[Collected data]
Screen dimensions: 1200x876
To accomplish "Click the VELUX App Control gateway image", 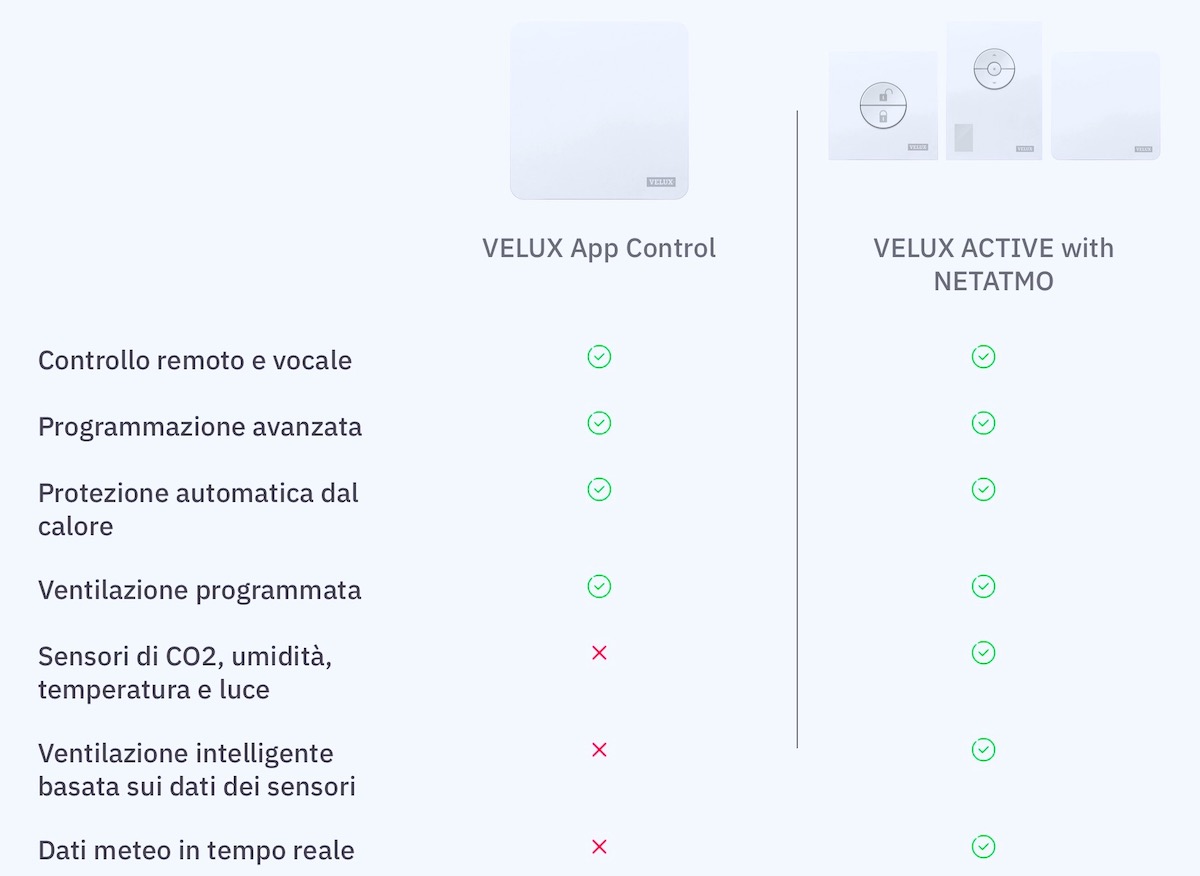I will [x=599, y=111].
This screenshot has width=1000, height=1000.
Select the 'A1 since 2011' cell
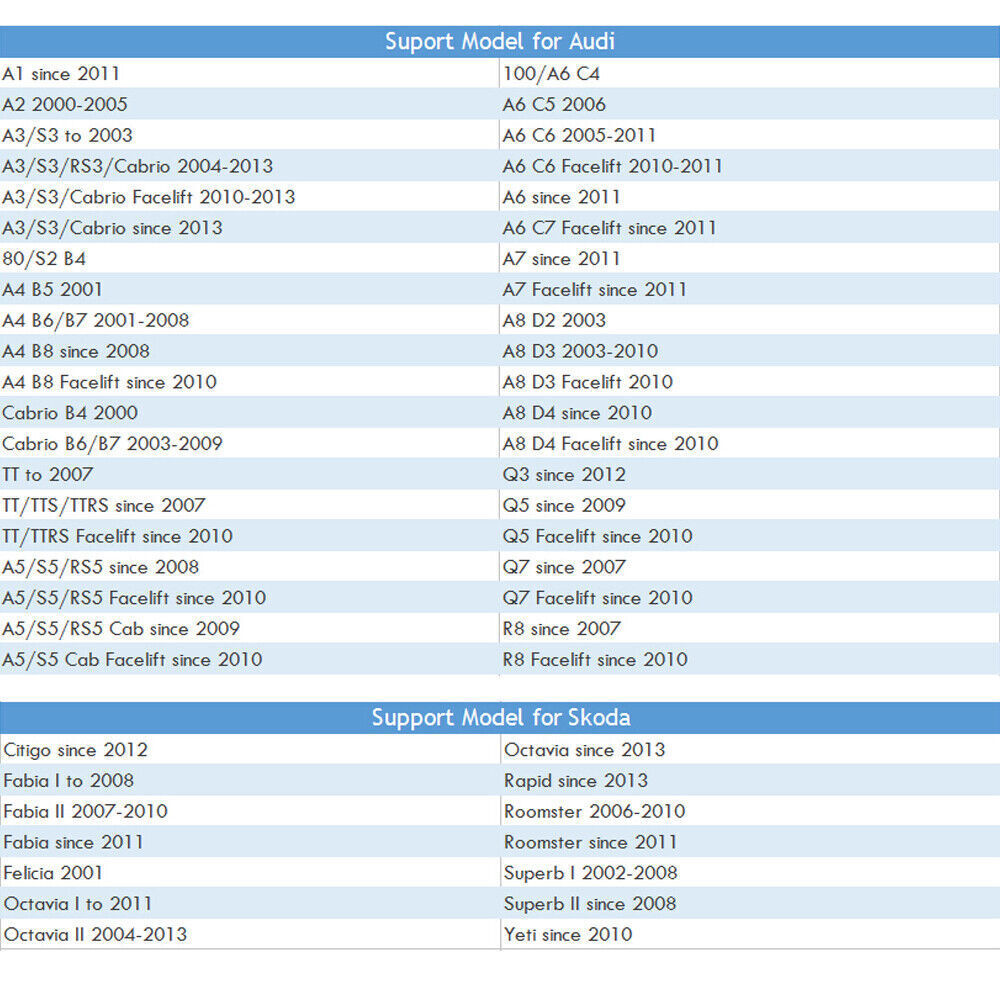(x=249, y=73)
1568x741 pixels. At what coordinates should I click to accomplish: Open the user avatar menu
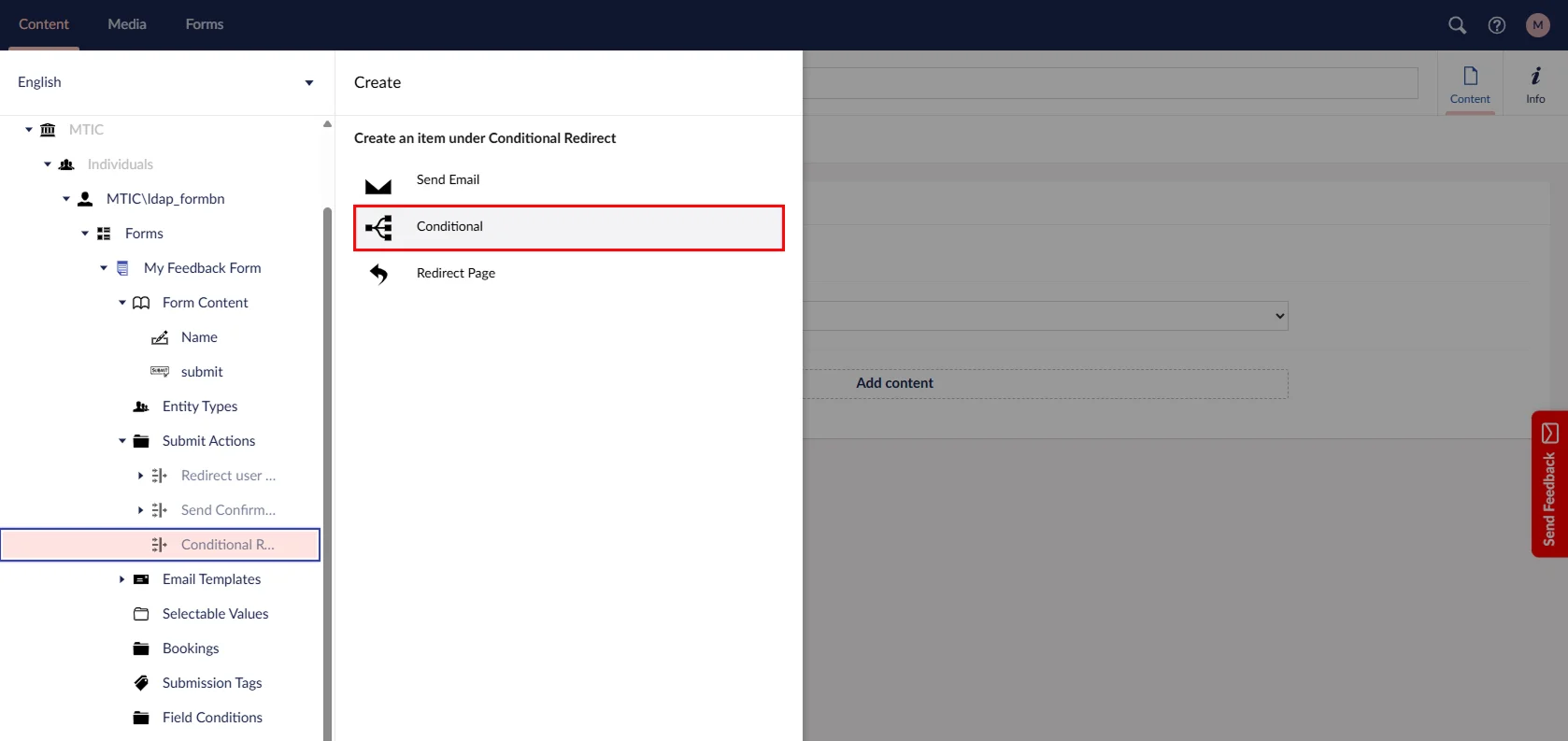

**What you will do**
Looking at the records above, extract only the lines from the one with "This screenshot has width=1000, height=1000." through the last line, exactly, with the pictures left out.

**Solution for this exercise**
This screenshot has width=1000, height=1000.
Select the 'A1 since 2011' cell
(x=249, y=73)
1568x741 pixels. At what coordinates should I click to accomplish: Open the user avatar menu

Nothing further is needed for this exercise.